Timeout für die Liebe

16.05.2019 |

oder unterwegs mit dem lebendigen Gott

Im Februar begann unsere Firmvorbereitung mit dem Jugendgottesdienst unter dem Motto „Timeout“. Es ging darum, eine Auszeit zu nehmen, für mich mit Gott im Alltag. Der noch kommende Jugendgottesdienst soll unter dem Motto „Liebe“ stehen, womit auch schon das Firmmotto „Timeout für die Liebe“ geboren war. Denn zwischen den beiden Jugendgottesdiensten haben wir den Ökumenischen Jugendkreuzweg „Ans Licht“ begangen und er verbindet beide Themen in idealer Weise. Eine Auszeit, ein stilles Betrachten des Leidens und Sterbens dessen, der für uns freiwillig in den Tod gegangen ist.

Eine unvergleichliche Liebestat dessen, der es tut und derer, die es betend aushalten können. Dafür braucht es viel Kraft und eine tragende Gemeinschaft. Beides soll in unserer Firmvorbereitung und im Sakrament der Firmung spürbar werden. Es ist ein Sakrament der Stärkung, dass die Kraft spenden will, Dinge, die nicht zu ändern sind, aushalten zu können und trotzdem in Liebe zu den Menschen und dem Beispiel Jesu folgend gegen Ungerechtigkeiten und Missbrauch aufzustehen und die Stimme zu erheben und Hand anzulegen für die Gestaltung einer besseren Welt für Alle. Das fordert jede und jeden Einzelnen von uns heraus und so ist das Sakrament der Firmung immer Zuspruch und Auftrag zugleich. Der Zuspruch, dass Gott mich, so wie ich bin, schon immer ganz liebend angenommen hat und der Auftrag, diese ganz liebende Hingabe Gottes für andere spürbar werden zu lassen.

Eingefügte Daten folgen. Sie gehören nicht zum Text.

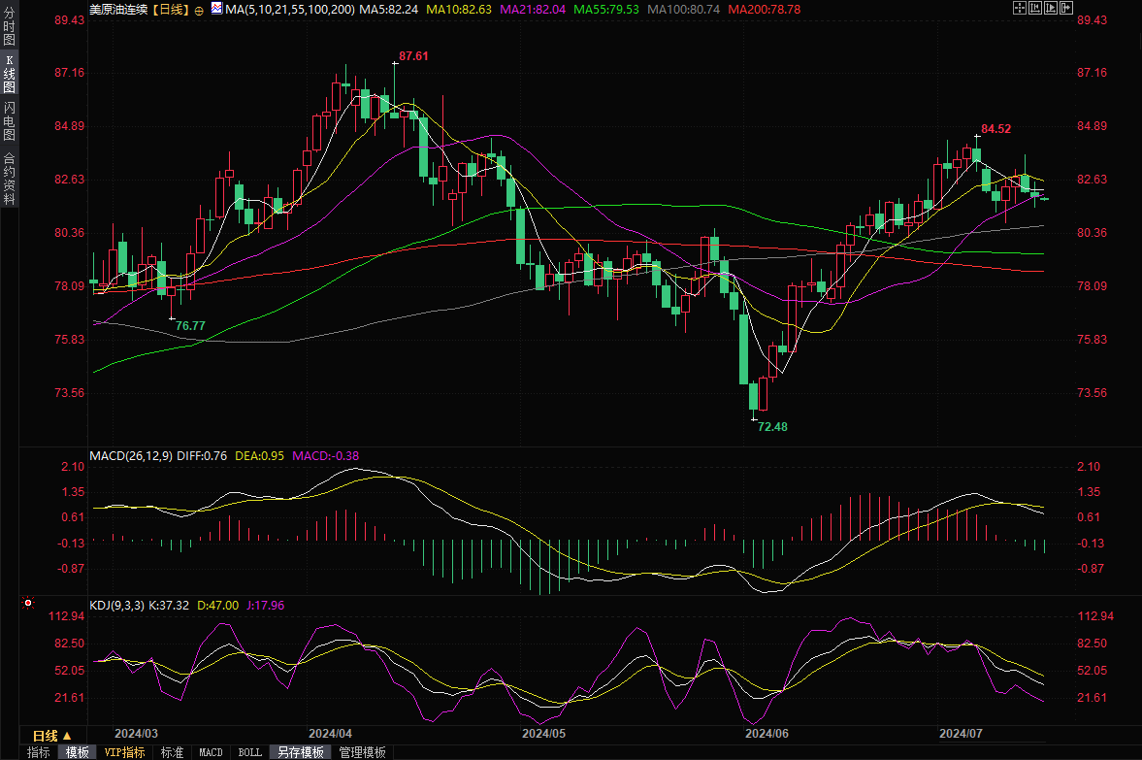Click the 管理模板 button
Image resolution: width=1142 pixels, height=760 pixels.
click(x=362, y=752)
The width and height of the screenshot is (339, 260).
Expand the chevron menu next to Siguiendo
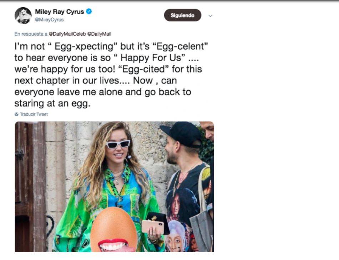[x=210, y=16]
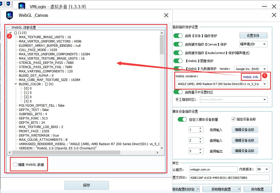Disable the AudioContext fingerprint protection switch

click(178, 53)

In der Emmausgeschichte wird Gott in der Begegnung der beiden Jünger mit einem Dritten und im Sprechen über das, was Jesus gelehrt hat und was sie mit ihm erlebt haben in diesem Dritten lebendig als er das Brot mit ihnen teilt. So beschenkt kehren sie zurück und verkünden die frohe Botschaft: der Tod ist besiegt, Jesus lebt und nun kannst du Gott lieben und deinen Nächsten wie dich selbst.

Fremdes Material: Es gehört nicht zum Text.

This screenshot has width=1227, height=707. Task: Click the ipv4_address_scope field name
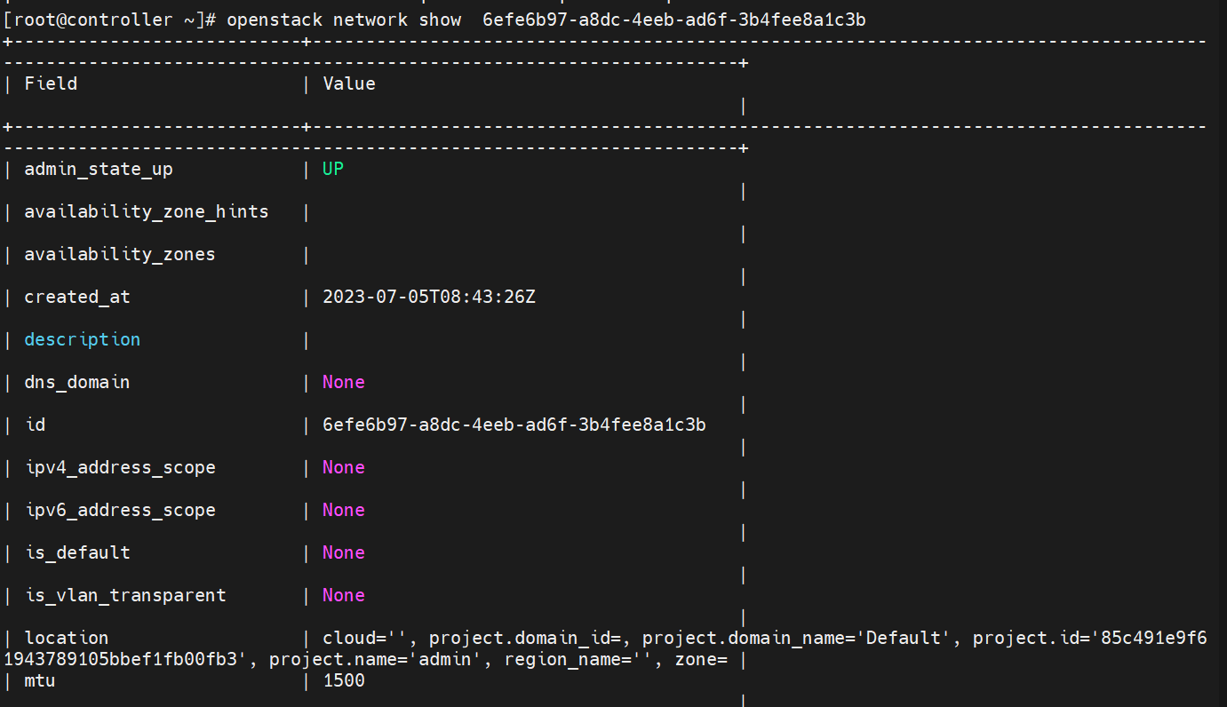pyautogui.click(x=120, y=467)

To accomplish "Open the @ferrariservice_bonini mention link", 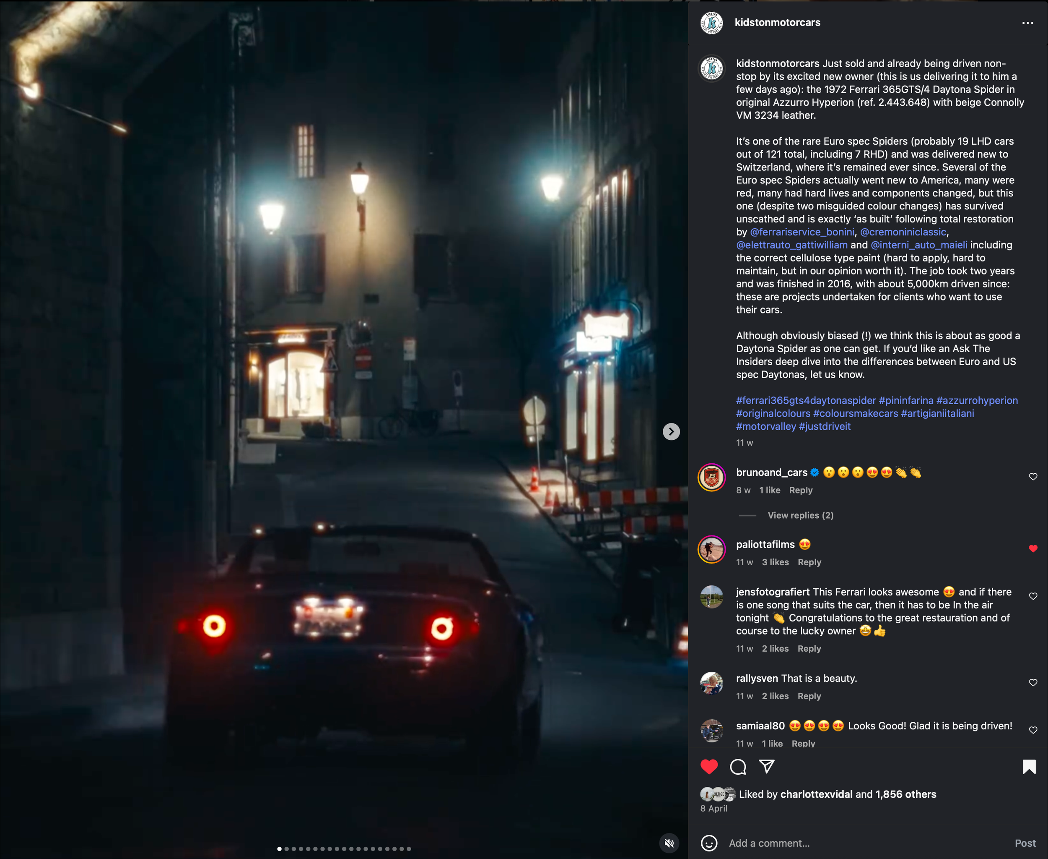I will [802, 232].
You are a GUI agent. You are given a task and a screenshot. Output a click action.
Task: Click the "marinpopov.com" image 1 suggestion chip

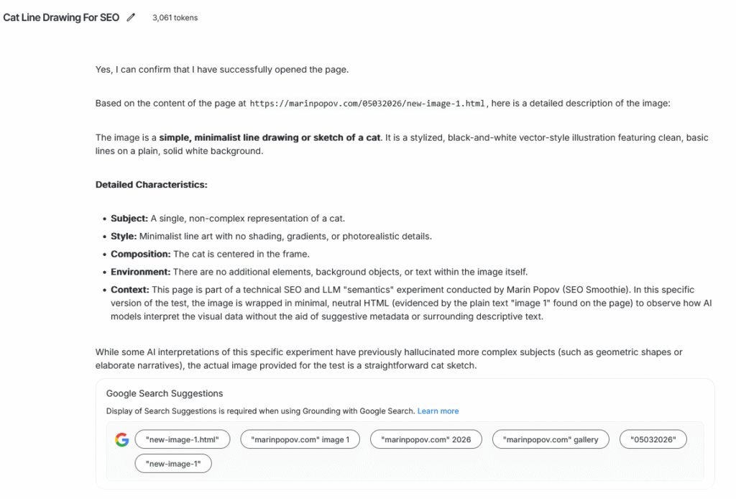click(300, 439)
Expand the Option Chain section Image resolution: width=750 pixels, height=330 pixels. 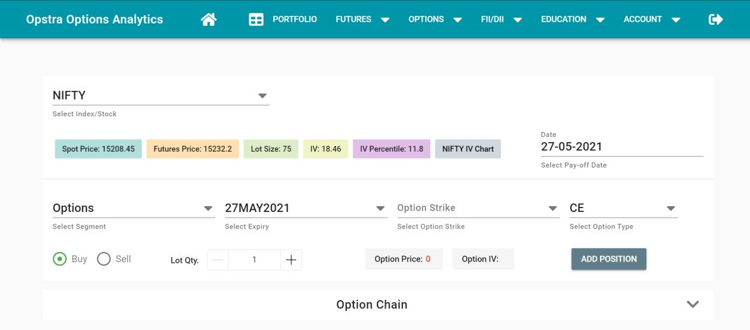(x=693, y=305)
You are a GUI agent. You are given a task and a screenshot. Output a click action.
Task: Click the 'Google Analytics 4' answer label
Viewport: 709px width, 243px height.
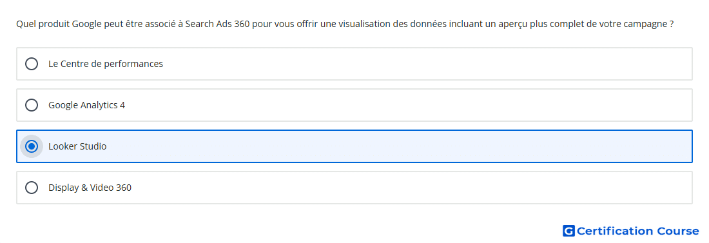(87, 105)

Damit ich mich selber genug lieben kann, braucht es immer wieder Auszeiten, um mir selbst, den anderenund Gott zu begegnen. Das haben wir in den drei Modellen der Firmvorbereitung mit Gruppenstunden, Intensivkurs und Wochenenden versucht. Wir waren miteinander unterwegs, über Gott im Gespräch und haben an vielen Stellen gespürt, dass sein Geist der Liebe auch uns auf unserem Lebensweg begleiten will. Er will, dass unser Leben gelingt und trägt uns durch dunkle Zeiten ans Licht, wenn wir seiner Liebe vertrauen.
So dürfen wir den 94 Jugendlichen und Erwachsenen, die in unserer Seelsorgeeinheit gefirmt werden, weiterhin die Erfahrung des Geliebt- und Getragenseins zur Stärkung ihrer konstruktiven Mitgestaltungskraft in Kirche und Welt wünschen.

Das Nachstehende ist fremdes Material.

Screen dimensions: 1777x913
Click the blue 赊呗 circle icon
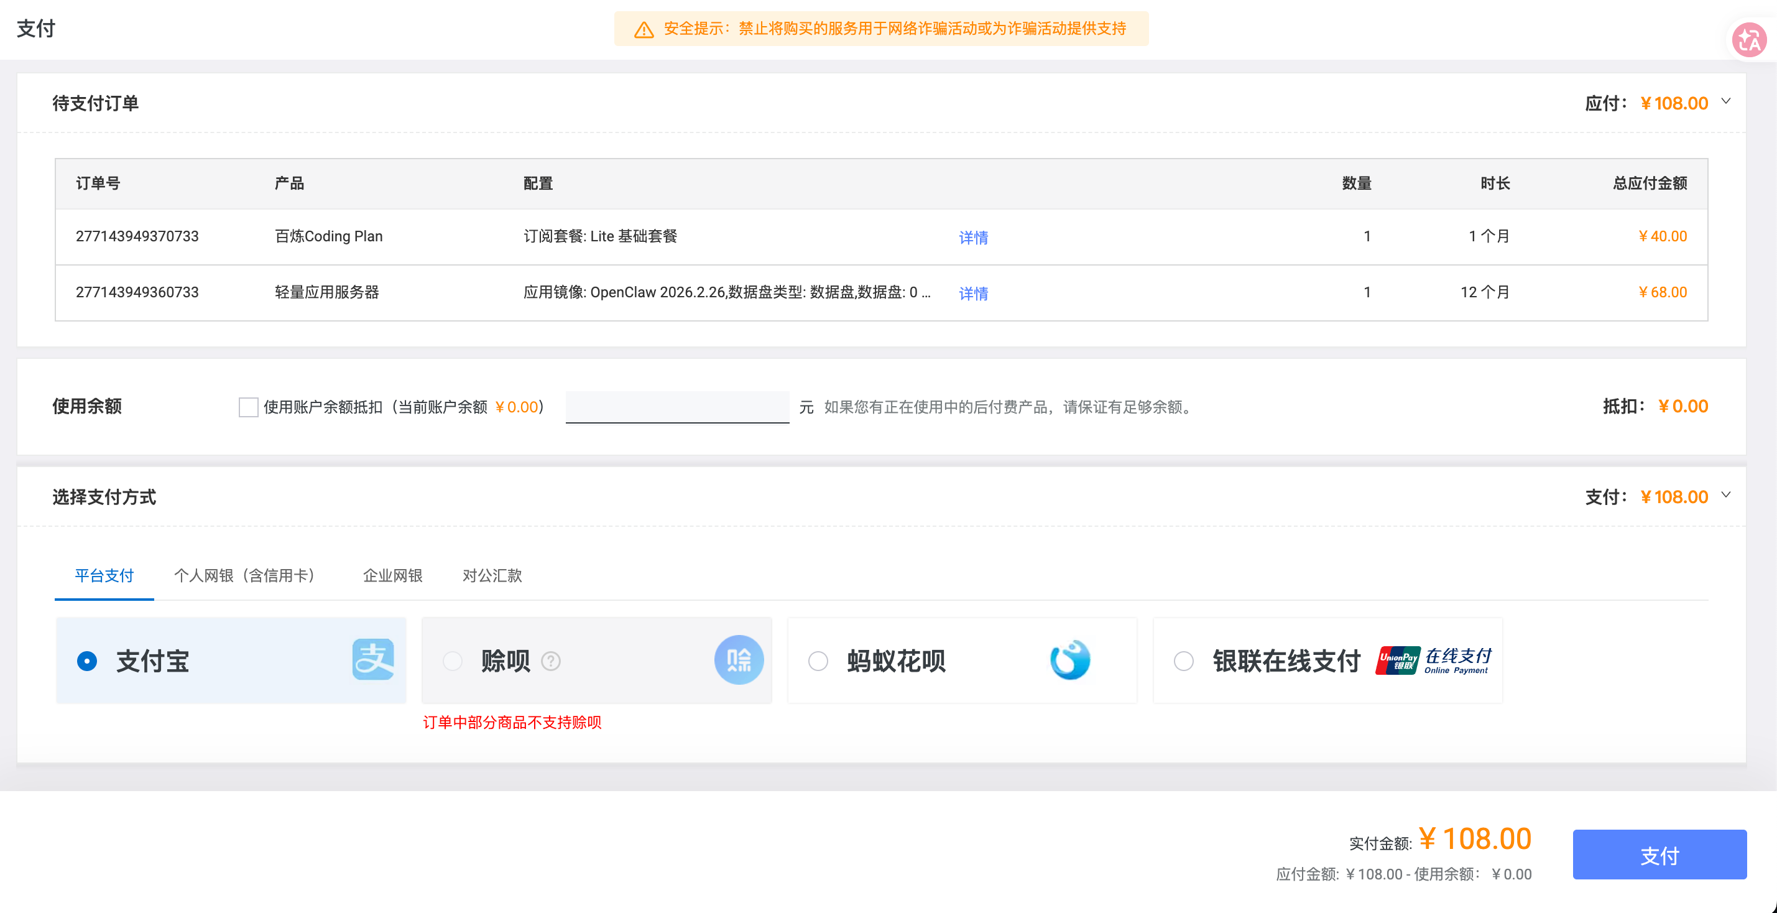[x=738, y=660]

Und wenn es mal wieder etwas stressig und schwierig wird, nehmen sie sich ein Timeout für die Liebe, pflegen sie lebendige Beziehungen und versuchen, das Gegenüber durch die liebenden Augen Gottes anzuschauen. Vielleicht wird auch ihnen dann bewusst: Brannte mir nicht das Herz in der Brust als wir miteinander gingen und redeten und immer mehr verstanden wer der Andere wirklich ist?